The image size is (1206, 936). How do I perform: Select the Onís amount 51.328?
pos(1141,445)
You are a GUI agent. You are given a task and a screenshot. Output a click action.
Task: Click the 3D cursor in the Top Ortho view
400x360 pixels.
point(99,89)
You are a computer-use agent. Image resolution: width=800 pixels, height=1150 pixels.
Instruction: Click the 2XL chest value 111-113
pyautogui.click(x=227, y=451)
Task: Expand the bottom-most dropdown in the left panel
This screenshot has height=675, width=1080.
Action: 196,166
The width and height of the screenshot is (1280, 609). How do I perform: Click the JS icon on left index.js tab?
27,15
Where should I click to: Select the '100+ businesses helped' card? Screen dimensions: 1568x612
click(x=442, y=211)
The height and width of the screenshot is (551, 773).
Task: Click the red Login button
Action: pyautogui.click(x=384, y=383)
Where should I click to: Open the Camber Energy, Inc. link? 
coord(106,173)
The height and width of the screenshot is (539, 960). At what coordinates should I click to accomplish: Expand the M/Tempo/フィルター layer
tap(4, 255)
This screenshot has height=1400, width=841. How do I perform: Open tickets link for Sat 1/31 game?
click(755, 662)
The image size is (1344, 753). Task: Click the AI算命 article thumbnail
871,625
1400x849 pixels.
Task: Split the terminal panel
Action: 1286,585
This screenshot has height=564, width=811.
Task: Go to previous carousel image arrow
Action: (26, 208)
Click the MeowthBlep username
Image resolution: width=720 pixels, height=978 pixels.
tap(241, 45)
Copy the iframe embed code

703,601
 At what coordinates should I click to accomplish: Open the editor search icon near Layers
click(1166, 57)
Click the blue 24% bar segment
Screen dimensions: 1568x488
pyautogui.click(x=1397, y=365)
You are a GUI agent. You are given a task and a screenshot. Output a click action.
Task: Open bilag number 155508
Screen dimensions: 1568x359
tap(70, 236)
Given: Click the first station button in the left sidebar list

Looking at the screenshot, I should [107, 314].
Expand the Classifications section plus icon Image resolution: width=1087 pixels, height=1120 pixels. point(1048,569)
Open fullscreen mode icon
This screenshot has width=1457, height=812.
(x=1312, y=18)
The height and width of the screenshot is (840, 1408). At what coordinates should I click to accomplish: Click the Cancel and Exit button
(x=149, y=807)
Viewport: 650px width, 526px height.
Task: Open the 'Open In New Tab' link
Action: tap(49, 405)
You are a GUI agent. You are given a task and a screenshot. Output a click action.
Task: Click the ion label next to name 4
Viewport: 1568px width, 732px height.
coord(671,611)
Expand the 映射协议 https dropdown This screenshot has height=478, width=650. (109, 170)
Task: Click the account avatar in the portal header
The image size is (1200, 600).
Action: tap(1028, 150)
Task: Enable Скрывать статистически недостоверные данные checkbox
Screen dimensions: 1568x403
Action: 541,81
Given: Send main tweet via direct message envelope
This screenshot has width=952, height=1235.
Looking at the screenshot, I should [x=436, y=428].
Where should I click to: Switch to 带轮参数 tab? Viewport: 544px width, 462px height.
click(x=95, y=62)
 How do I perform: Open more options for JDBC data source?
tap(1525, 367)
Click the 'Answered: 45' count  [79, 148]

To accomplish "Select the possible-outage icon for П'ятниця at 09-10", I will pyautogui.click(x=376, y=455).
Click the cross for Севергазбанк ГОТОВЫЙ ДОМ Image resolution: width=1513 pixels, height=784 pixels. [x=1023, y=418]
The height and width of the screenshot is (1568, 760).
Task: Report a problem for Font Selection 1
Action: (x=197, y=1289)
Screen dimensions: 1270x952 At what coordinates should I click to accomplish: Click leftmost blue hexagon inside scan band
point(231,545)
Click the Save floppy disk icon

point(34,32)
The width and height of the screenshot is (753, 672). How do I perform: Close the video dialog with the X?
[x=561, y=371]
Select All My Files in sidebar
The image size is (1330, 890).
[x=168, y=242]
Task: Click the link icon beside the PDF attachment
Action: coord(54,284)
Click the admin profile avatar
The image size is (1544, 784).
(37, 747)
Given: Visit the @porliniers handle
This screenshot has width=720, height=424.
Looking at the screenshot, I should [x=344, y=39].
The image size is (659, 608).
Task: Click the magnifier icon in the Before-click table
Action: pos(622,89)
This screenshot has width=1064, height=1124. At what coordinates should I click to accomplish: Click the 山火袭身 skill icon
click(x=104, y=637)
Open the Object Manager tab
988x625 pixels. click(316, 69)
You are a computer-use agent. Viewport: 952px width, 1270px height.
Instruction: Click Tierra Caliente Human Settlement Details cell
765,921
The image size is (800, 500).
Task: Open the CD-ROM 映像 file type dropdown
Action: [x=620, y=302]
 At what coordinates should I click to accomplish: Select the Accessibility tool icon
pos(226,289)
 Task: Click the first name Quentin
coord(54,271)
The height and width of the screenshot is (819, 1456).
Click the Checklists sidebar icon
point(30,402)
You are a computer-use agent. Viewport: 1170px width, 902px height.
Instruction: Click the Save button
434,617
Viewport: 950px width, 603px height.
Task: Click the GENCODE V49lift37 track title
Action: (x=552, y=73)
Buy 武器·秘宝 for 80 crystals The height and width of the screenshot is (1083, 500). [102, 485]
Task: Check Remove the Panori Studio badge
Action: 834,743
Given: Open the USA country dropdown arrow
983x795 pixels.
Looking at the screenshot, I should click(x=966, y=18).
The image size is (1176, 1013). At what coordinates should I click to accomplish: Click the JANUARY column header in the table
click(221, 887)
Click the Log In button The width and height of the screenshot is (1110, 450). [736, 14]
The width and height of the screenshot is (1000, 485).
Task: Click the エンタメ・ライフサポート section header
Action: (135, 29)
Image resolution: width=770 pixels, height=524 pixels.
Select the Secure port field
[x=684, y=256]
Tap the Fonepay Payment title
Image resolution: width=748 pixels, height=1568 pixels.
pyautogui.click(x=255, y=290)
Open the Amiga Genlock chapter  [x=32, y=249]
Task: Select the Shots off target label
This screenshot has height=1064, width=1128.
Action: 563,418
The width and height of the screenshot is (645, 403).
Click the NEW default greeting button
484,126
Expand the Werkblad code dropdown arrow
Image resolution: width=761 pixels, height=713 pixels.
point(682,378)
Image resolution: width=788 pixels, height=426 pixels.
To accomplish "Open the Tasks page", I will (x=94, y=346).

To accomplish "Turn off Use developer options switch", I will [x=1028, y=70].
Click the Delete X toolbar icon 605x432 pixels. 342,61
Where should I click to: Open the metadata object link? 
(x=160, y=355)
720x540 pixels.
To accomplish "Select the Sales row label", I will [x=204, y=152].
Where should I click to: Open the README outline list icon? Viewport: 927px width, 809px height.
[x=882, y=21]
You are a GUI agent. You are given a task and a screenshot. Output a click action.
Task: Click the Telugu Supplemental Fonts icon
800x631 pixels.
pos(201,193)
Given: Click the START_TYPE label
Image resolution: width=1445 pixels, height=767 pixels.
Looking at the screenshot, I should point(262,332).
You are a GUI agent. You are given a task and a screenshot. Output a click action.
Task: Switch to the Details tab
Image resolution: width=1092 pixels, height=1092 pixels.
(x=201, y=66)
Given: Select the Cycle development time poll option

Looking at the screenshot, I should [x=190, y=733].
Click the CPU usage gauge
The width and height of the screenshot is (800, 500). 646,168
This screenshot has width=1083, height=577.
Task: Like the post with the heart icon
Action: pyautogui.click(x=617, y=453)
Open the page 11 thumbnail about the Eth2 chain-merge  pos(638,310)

—————

▸ **Assignment**
The data above should be returned exactly as written.

▸ **Completed exercise**
The image size is (1206, 936). How do I perform: Select the Onís amount 51.328?
pos(1141,445)
You are a GUI agent. You are given a task and a screenshot. Output a click action.
Task: Click the 3D cursor in the Top Ortho view
400x360 pixels.
point(99,89)
You are a computer-use agent. Image resolution: width=800 pixels, height=1150 pixels.
Instruction: Click the 2XL chest value 111-113
pyautogui.click(x=227, y=451)
Task: Expand the bottom-most dropdown in the left panel
This screenshot has height=675, width=1080.
Action: 196,166
The width and height of the screenshot is (1280, 609). How do I perform: Click the JS icon on left index.js tab?
27,15
Where should I click to: Select the '100+ businesses helped' card? Screen dimensions: 1568x612
click(x=442, y=211)
The height and width of the screenshot is (551, 773).
Task: Click the red Login button
Action: pyautogui.click(x=384, y=383)
Where should I click to: Open the Camber Energy, Inc. link? 
coord(106,173)
The height and width of the screenshot is (539, 960). At what coordinates should I click to accomplish: Expand the M/Tempo/フィルター layer
tap(4, 255)
This screenshot has height=1400, width=841. How do I perform: Open tickets link for Sat 1/31 game?
click(755, 662)
The image size is (1344, 753). Task: Click the AI算命 article thumbnail
871,625
1400x849 pixels.
Task: Split the terminal panel
Action: 1286,585
This screenshot has height=564, width=811.
Task: Go to previous carousel image arrow
Action: (26, 208)
Click the MeowthBlep username
Image resolution: width=720 pixels, height=978 pixels.
tap(241, 45)
Copy the iframe embed code

703,601
 At what coordinates should I click to accomplish: Open the editor search icon near Layers
click(1166, 57)
Click the blue 24% bar segment
Screen dimensions: 1568x488
pyautogui.click(x=1397, y=365)
You are a GUI agent. You are given a task and a screenshot. Output a click action.
Task: Open bilag number 155508
Screen dimensions: 1568x359
tap(70, 236)
Given: Click the first station button in the left sidebar list

Looking at the screenshot, I should [107, 314].
Expand the Classifications section plus icon Image resolution: width=1087 pixels, height=1120 pixels. point(1048,569)
Open fullscreen mode icon
This screenshot has width=1457, height=812.
(x=1312, y=18)
The height and width of the screenshot is (840, 1408). At what coordinates should I click to accomplish: Click the Cancel and Exit button
(x=149, y=807)
Viewport: 650px width, 526px height.
Task: Open the 'Open In New Tab' link
Action: tap(49, 405)
You are a GUI agent. You are given a task and a screenshot. Output a click action.
Task: Click the ion label next to name 4
Viewport: 1568px width, 732px height.
coord(671,611)
Expand the 映射协议 https dropdown This screenshot has height=478, width=650. (109, 170)
Task: Click the account avatar in the portal header
The image size is (1200, 600).
Action: tap(1028, 150)
Task: Enable Скрывать статистически недостоверные данные checkbox
Screen dimensions: 1568x403
Action: 541,81
Given: Send main tweet via direct message envelope
This screenshot has width=952, height=1235.
Looking at the screenshot, I should [x=436, y=428].
Where should I click to: Switch to 带轮参数 tab? Viewport: 544px width, 462px height.
click(x=95, y=62)
 How do I perform: Open more options for JDBC data source?
tap(1525, 367)
Click the 'Answered: 45' count  [79, 148]

To accomplish "Select the possible-outage icon for П'ятниця at 09-10", I will pyautogui.click(x=376, y=455).
Click the cross for Севергазбанк ГОТОВЫЙ ДОМ Image resolution: width=1513 pixels, height=784 pixels. [x=1023, y=418]
The height and width of the screenshot is (1568, 760).
Task: Report a problem for Font Selection 1
Action: (x=197, y=1289)
Screen dimensions: 1270x952 At what coordinates should I click to accomplish: Click leftmost blue hexagon inside scan band
point(231,545)
Click the Save floppy disk icon

point(34,32)
The width and height of the screenshot is (753, 672). How do I perform: Close the video dialog with the X?
[x=561, y=371]
Select All My Files in sidebar
The image size is (1330, 890).
[x=168, y=242]
Task: Click the link icon beside the PDF attachment
Action: coord(54,284)
Click the admin profile avatar
The image size is (1544, 784).
(37, 747)
Given: Visit the @porliniers handle
This screenshot has width=720, height=424.
Looking at the screenshot, I should [x=344, y=39].
The image size is (659, 608).
Task: Click the magnifier icon in the Before-click table
Action: pos(622,89)
This screenshot has width=1064, height=1124. At what coordinates should I click to accomplish: Click the 山火袭身 skill icon
click(x=104, y=637)
Open the Object Manager tab
988x625 pixels. click(316, 69)
You are a computer-use agent. Viewport: 952px width, 1270px height.
Instruction: Click Tierra Caliente Human Settlement Details cell
765,921
The image size is (800, 500).
Task: Open the CD-ROM 映像 file type dropdown
Action: [x=620, y=302]
 At what coordinates should I click to accomplish: Select the Accessibility tool icon
pos(226,289)
 Task: Click the first name Quentin
coord(54,271)
The height and width of the screenshot is (819, 1456).
Click the Checklists sidebar icon
point(30,402)
You are a computer-use agent. Viewport: 1170px width, 902px height.
Instruction: Click the Save button
434,617
Viewport: 950px width, 603px height.
Task: Click the GENCODE V49lift37 track title
Action: (x=552, y=73)
Buy 武器·秘宝 for 80 crystals The height and width of the screenshot is (1083, 500). [102, 485]
Task: Check Remove the Panori Studio badge
Action: 834,743
Given: Open the USA country dropdown arrow
983x795 pixels.
Looking at the screenshot, I should click(x=966, y=18).
The image size is (1176, 1013). At what coordinates should I click to accomplish: Click the JANUARY column header in the table
click(221, 887)
Click the Log In button The width and height of the screenshot is (1110, 450). [736, 14]
The width and height of the screenshot is (1000, 485).
Task: Click the エンタメ・ライフサポート section header
Action: (135, 29)
Image resolution: width=770 pixels, height=524 pixels.
Select the Secure port field
[x=684, y=256]
Tap the Fonepay Payment title
Image resolution: width=748 pixels, height=1568 pixels.
pyautogui.click(x=255, y=290)
Open the Amiga Genlock chapter  [x=32, y=249]
Task: Select the Shots off target label
This screenshot has height=1064, width=1128.
Action: 563,418
The width and height of the screenshot is (645, 403).
Click the NEW default greeting button
484,126
Expand the Werkblad code dropdown arrow
Image resolution: width=761 pixels, height=713 pixels.
point(682,378)
Image resolution: width=788 pixels, height=426 pixels.
To accomplish "Open the Tasks page", I will (x=94, y=346).

To accomplish "Turn off Use developer options switch", I will [x=1028, y=70].
Click the Delete X toolbar icon 605x432 pixels. 342,61
Where should I click to: Open the metadata object link? 
(x=160, y=355)
720x540 pixels.
To accomplish "Select the Sales row label", I will [x=204, y=152].
Where should I click to: Open the README outline list icon? Viewport: 927px width, 809px height.
[x=882, y=21]
You are a GUI agent. You are given a task and a screenshot. Output a click action.
Task: Click the Telugu Supplemental Fonts icon
800x631 pixels.
pos(201,193)
Given: Click the START_TYPE label
Image resolution: width=1445 pixels, height=767 pixels.
Looking at the screenshot, I should point(262,332).
You are a GUI agent. You are given a task and a screenshot. Output a click action.
Task: Switch to the Details tab
Image resolution: width=1092 pixels, height=1092 pixels.
(x=201, y=66)
Given: Select the Cycle development time poll option

Looking at the screenshot, I should [x=190, y=733].
Click the CPU usage gauge
The width and height of the screenshot is (800, 500). 646,168
This screenshot has width=1083, height=577.
Task: Like the post with the heart icon
Action: pyautogui.click(x=617, y=453)
Open the page 11 thumbnail about the Eth2 chain-merge  pos(638,310)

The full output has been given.